- _Text extract_
# [IT Academy - Data Science with Python](https://www.barcelonactiva.cat/es/itacademy)
## S11 T01: SkLearn Train Test  
### [Github SkLearn Train Test](https://github.com/jesussantana/SkLearn-Train-Test)

[![forthebadge made-with-python](http://ForTheBadge.com/images/badges/made-with-python.svg)](https://www.python.org/)  
[![Made withJupyter](https://img.shields.io/badge/Made%20with-Jupyter-orange?style=for-the-badge&logo=Jupyter)](https://jupyter.org/try)  
[![wakatime](https://wakatime.com/badge/github/jesussantana/SkLearn-Train-Test.svg)](https://wakatime.com/badge/github/jesussantana/SkLearn-Train-Test)  

In [None]:
#%pip install sklearn

In [None]:
# Data treatment
# ==============================================================================
import numpy as np
import pandas as pd
import datetime
import time
from tabulate import tabulate
import missingno as msno

# # Graphics
# ==============================================================================
import matplotlib.pyplot as plt
import matplotlib.ticker as ticker
from matplotlib import style
import seaborn as sns
import plotly.graph_objects as go
from plotly.subplots import make_subplots

# Preprocessing and modeling
# ==============================================================================
import statsmodels.api as sm
import statsmodels.formula.api as smf
from statsmodels.formula.api import ols

from scipy import stats
from scipy.stats import ttest_1samp,ttest_ind
from scipy.stats import normaltest
from scipy.stats import f_oneway
from scipy.stats.mstats import gmean,hmean

from imblearn.over_sampling import SMOTE
from sklearn.pipeline import make_pipeline
from sklearn import metrics
from sklearn.decomposition import PCA
from sklearn.preprocessing import OrdinalEncoder
from sklearn.preprocessing import StandardScaler
from sklearn.preprocessing import RobustScaler
from sklearn.preprocessing import QuantileTransformer
from sklearn.preprocessing import PowerTransformer
from sklearn.preprocessing import MinMaxScaler
from sklearn.preprocessing import MaxAbsScaler
from sklearn.preprocessing import PolynomialFeatures
from sklearn.model_selection import StratifiedShuffleSplit
from sklearn.model_selection import train_test_split
from sklearn.model_selection import GridSearchCV
from sklearn.model_selection import RepeatedKFold
from sklearn.linear_model import Ridge
from sklearn.neighbors import KNeighborsClassifier
from sklearn.datasets import make_blobs
from sklearn.metrics import euclidean_distances
from sklearn.ensemble import RandomForestClassifier

from skopt import gp_minimize
from skopt.space import Real, Integer
from skopt.utils import use_named_args
from skopt.plots import plot_convergence

# Various
# ==============================================================================
import multiprocessing
import random as rd
from itertools import product
from fitter import Fitter, get_common_distributions

# Pandas configuration
# ==============================================================================
pd.set_option('display.max_columns', None)

# Matplotlib configuration
# ==============================================================================
plt.rcParams['image.cmap'] = "bwr"
#plt.rcParams['figure.dpi'] = "100"
plt.rcParams['savefig.bbox'] = "tight"
style.use('ggplot') or plt.style.use('ggplot')

- _Data section_
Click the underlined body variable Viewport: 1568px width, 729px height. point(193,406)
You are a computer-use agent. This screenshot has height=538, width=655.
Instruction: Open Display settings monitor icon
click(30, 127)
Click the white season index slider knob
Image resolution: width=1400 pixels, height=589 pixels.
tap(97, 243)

- _Direction 1_
Answer these questions about the SkLearn notebook:
(a) Which module is imported under the alias sns?
(b) What value is given to the Pandas option 'display.max_columns'?
(c) Which class is imported from imblearn.over_sampling?
- _Direction 2_
Rewrite the SkLearn notebook from "# Matplotlib configuration" up to and including "style.use('ggplot') or plt.style.use('ggplot')", swapping "ggplot" for "classic".
- _Direction 3_
Write the next part of the SkLearn notebook, picking up after its last line.
The material isn't needed for anything here.

- _Exercise response 1_
(a) seaborn
(b) None
(c) SMOTE

- _Exercise response 2_
# Matplotlib configuration
# ==============================================================================
plt.rcParams['image.cmap'] = "bwr"
#plt.rcParams['figure.dpi'] = "100"
plt.rcParams['savefig.bbox'] = "tight"
style.use('classic') or plt.style.use('classic')

- _Exercise response 3_
%matplotlib inline

# Seaborn configuration
# ==============================================================================
sns.set_theme(style='darkgrid', palette='deep')
dims = (20, 16)

# Warnings configuration
# ==============================================================================
import warnings
warnings.filterwarnings('ignore')

# Scripts folder configuration
# ==============================================================================
import sys
new_path = '../scripts/'
if new_path not in sys.path:
    sys.path.append(new_path)

### Exercise 1: 
  - Split the DelayedFlights.csv dataset into train and test. Study the two sets separately, at a descriptive level.

### Exercise 2: 
  - Apply some transformation process (standardize numerical data, create dummy columns, polynomials.

### Exercise 3: 
  - Summarize the new columns generated statistically and graphically


Exercise 1, 2 & 3 developed below

In [None]:
# Path folder configuration
# ===============================================================================

path = '../data/'
file = 'raw/DelayedFlights.csv'

df_raw = pd.read_csv(path+file)

## Exploratory analysis

In [None]:
# Testing Exploration Script
# ===============================================================================

import exploration

exploration.summary(df_raw)

In [None]:
df_raw.head()

In [None]:
df = df_raw.drop(labels='Unnamed: 0', axis=1)

In [None]:
type(df)

In [None]:
df.info()

In [None]:
df.shape

In [None]:
type(df)

In [None]:
df.isna().sum().sort_values()

- Data sampling to reduce loading time

In [None]:
df = df.sample(frac=0.001, random_state = 6858)

In [None]:
import sys
new_path = '../scripts/'
if new_path not in sys.path:
    sys.path.append(new_path)

In [None]:
df.info()

In [None]:
df.shape

### Drop features that we do not adds value

In [None]:
# Drop features
df.drop(axis=1,columns=['Year', 'Cancelled', 'CancellationCode', 'TailNum','FlightNum', 'Diverted'], inplace=True)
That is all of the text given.